Our Zodiacs land amid an enthusiastic throng of Balil villagers, bedecked in grasses and facepaint and singing loudly in high, melodious tones. The coral sand beach is framed magnificently by giant, centuries-old hardwood trees which provide cooling shade from the relentless sun.

Scary mask dance (RE)

We are welcomed in the exuberant fashion that is becoming quite familiar to us all throughout the region. I recall visiting here in 2006 with Coral Expeditions and vividly remember the warmth of the people and their angelic singing.

Godfrey and Isadora (RE)
The ensuing performance includes a visit by comical masked spirits from the forest. Their appearance is supposed to appease frightened children and remind them to stay close to home and not wander.
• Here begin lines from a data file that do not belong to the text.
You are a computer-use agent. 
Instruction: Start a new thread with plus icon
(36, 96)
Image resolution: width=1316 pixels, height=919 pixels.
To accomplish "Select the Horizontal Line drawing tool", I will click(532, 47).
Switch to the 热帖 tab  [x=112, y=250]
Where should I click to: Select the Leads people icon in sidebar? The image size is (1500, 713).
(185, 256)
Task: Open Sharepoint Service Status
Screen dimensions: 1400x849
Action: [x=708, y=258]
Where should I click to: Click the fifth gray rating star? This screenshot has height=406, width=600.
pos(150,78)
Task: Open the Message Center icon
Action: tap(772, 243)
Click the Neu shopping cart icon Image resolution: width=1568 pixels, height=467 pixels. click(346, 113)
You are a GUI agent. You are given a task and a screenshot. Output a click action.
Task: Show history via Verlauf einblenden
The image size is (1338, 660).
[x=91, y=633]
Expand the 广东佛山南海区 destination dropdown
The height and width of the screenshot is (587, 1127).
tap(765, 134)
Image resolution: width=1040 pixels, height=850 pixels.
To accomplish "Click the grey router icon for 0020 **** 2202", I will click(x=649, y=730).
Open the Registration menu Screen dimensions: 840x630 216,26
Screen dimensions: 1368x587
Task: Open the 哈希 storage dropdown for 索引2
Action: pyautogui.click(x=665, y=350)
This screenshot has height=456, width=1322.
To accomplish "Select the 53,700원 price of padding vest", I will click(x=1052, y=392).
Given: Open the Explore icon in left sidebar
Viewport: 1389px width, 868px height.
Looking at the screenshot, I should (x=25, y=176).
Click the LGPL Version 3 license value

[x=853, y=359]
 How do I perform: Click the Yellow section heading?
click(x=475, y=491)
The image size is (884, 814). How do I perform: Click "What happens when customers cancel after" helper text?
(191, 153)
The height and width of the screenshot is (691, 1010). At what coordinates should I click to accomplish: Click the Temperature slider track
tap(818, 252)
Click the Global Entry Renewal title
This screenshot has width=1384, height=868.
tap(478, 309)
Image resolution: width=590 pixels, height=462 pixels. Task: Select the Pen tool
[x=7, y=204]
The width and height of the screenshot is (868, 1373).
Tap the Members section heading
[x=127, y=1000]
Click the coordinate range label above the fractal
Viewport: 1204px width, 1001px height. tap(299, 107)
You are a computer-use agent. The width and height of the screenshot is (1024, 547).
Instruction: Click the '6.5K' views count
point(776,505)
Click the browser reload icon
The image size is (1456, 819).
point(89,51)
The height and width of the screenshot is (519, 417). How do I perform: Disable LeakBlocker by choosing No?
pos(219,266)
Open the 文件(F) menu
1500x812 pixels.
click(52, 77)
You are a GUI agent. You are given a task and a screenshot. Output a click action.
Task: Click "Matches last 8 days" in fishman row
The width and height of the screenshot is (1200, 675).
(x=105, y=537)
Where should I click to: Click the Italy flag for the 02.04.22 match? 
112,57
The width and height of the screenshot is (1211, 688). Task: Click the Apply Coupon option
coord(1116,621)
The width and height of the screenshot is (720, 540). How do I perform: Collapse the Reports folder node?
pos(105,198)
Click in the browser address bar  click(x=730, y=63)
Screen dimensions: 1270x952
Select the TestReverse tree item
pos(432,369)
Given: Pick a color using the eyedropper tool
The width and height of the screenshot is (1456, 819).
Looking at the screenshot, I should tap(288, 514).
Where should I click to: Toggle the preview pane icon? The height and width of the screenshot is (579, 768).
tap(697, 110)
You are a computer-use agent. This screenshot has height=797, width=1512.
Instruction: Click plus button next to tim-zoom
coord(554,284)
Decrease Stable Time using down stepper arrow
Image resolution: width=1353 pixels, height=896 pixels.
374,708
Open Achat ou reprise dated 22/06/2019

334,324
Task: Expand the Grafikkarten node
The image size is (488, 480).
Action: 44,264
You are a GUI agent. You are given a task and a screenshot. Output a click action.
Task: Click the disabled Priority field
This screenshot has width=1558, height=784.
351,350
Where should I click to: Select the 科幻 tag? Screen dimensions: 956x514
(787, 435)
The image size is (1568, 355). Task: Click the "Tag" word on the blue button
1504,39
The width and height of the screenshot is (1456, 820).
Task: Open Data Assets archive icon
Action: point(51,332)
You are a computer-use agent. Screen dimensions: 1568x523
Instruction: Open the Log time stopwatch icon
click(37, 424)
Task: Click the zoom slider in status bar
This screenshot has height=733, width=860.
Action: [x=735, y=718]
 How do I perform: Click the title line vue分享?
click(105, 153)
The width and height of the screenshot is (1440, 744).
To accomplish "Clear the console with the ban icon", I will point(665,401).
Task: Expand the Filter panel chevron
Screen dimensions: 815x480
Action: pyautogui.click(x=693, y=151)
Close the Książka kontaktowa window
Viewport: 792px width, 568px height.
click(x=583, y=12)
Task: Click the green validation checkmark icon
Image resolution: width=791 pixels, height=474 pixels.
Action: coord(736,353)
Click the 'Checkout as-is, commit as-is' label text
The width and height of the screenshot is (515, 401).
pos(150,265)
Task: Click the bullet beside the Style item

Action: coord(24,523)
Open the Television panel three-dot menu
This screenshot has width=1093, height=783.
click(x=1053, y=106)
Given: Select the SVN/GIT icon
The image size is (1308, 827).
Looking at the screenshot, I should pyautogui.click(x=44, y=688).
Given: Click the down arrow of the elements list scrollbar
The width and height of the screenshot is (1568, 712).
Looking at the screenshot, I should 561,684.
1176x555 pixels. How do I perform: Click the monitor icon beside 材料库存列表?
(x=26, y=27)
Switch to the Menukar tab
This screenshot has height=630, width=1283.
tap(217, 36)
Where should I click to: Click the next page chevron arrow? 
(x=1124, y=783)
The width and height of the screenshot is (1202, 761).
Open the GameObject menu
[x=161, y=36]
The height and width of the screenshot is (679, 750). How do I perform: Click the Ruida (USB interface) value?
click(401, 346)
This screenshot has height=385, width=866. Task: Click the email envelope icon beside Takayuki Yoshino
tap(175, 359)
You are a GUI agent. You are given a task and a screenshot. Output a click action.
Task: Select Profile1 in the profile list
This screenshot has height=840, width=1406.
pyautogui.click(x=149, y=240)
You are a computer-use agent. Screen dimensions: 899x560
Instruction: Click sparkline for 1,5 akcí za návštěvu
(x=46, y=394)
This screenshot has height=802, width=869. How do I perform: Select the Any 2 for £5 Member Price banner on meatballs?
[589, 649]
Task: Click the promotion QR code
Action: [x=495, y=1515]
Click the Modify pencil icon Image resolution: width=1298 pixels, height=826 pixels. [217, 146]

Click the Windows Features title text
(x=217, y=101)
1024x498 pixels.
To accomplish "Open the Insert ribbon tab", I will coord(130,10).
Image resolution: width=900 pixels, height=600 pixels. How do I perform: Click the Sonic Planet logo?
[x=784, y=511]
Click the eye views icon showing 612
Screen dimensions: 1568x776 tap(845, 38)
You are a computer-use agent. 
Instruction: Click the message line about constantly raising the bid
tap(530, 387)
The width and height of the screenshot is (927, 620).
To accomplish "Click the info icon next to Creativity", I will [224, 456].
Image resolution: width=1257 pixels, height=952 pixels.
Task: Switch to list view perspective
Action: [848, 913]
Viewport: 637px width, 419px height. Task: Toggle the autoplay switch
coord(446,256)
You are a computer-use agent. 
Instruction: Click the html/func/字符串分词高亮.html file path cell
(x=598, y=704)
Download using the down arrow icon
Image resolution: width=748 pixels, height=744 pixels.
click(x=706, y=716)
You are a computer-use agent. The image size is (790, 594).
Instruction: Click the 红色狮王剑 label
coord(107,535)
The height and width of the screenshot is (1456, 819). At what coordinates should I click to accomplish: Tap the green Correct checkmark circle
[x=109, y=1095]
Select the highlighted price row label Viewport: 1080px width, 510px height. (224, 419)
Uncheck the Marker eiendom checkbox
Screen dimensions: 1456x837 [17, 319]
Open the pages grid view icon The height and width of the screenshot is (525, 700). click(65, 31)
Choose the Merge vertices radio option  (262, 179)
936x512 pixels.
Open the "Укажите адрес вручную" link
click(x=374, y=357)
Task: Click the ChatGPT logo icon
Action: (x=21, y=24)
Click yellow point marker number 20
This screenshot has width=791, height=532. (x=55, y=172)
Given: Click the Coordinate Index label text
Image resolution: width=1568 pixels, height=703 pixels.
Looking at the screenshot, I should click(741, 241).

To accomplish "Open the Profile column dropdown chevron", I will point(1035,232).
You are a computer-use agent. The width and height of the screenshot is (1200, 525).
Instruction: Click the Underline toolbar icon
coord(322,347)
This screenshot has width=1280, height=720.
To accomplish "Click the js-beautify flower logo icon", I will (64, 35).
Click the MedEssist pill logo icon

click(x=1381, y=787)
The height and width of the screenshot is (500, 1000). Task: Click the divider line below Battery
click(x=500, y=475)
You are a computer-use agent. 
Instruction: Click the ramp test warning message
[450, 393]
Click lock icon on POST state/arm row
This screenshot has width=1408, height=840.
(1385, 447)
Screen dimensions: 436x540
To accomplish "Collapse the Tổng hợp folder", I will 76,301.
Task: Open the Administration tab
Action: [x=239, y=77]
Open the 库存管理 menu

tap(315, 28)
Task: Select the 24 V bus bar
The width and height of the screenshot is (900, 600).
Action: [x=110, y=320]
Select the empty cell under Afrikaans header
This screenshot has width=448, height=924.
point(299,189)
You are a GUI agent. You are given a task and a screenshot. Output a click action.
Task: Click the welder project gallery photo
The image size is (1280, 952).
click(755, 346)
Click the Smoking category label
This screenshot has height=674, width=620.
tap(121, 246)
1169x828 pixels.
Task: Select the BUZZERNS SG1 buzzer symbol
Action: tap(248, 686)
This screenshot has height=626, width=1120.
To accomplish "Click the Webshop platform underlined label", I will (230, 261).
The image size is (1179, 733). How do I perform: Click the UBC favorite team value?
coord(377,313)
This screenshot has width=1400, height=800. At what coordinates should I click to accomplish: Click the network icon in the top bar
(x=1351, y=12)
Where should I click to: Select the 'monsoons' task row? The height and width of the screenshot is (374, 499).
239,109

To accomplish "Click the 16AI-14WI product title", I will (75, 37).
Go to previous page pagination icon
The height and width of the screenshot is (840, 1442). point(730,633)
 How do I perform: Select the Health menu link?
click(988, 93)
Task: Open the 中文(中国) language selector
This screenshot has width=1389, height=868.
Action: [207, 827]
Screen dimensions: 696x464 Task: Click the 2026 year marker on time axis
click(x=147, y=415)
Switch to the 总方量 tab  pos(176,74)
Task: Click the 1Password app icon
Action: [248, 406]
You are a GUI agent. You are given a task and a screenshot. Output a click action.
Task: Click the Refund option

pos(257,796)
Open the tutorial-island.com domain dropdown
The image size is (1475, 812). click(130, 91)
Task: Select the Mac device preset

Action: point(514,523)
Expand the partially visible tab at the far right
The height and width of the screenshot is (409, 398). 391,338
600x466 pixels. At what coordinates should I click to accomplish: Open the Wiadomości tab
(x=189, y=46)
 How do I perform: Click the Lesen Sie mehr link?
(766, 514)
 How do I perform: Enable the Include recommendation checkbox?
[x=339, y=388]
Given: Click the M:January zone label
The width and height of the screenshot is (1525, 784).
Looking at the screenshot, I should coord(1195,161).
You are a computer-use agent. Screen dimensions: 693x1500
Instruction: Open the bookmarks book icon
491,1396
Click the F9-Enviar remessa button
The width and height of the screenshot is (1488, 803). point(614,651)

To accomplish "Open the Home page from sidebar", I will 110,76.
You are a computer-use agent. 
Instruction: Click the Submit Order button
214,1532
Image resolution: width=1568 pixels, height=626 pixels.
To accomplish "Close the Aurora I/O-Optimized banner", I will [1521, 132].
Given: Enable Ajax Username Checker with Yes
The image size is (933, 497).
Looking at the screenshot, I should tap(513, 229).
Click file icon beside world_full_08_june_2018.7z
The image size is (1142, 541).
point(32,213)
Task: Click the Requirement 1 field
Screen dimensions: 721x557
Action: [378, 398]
During WWII, Nissan was initially occupied by Japanese forces and then by a joint US/NZ garrison who ousted the Japanese and later built a large base and airfield. Richard Nixon was even stationed here at one time and saw visits from Bob Hope and Jack Benny.

Cordelia and Rachel (RE)
Today Nissan faces a whole new challenge with rising sea levels, unpredictable rainfall and more intense storms. Like the other islands we visited, rain has been absent for several months and the AUSAID rainwater tanks are less than half full.

“Fresh water is an issue for us,” Sylvia the district administrator tells me, “we have no rivers, so we must rely on rainwater and a few wells.”

Sylvia also mentions their ongoing need for medical supplies and school material. We have gone some way to address this with several boxes literally bursting with textbooks donated by New Zealand children.

Transportation also presents an ongoing challenge as the only air operator is a small private airline from Port Moresby and infrequent calls by island trading vessels who will deliver goods and collect the island's copra export. The “big sickness” currently means no traders call.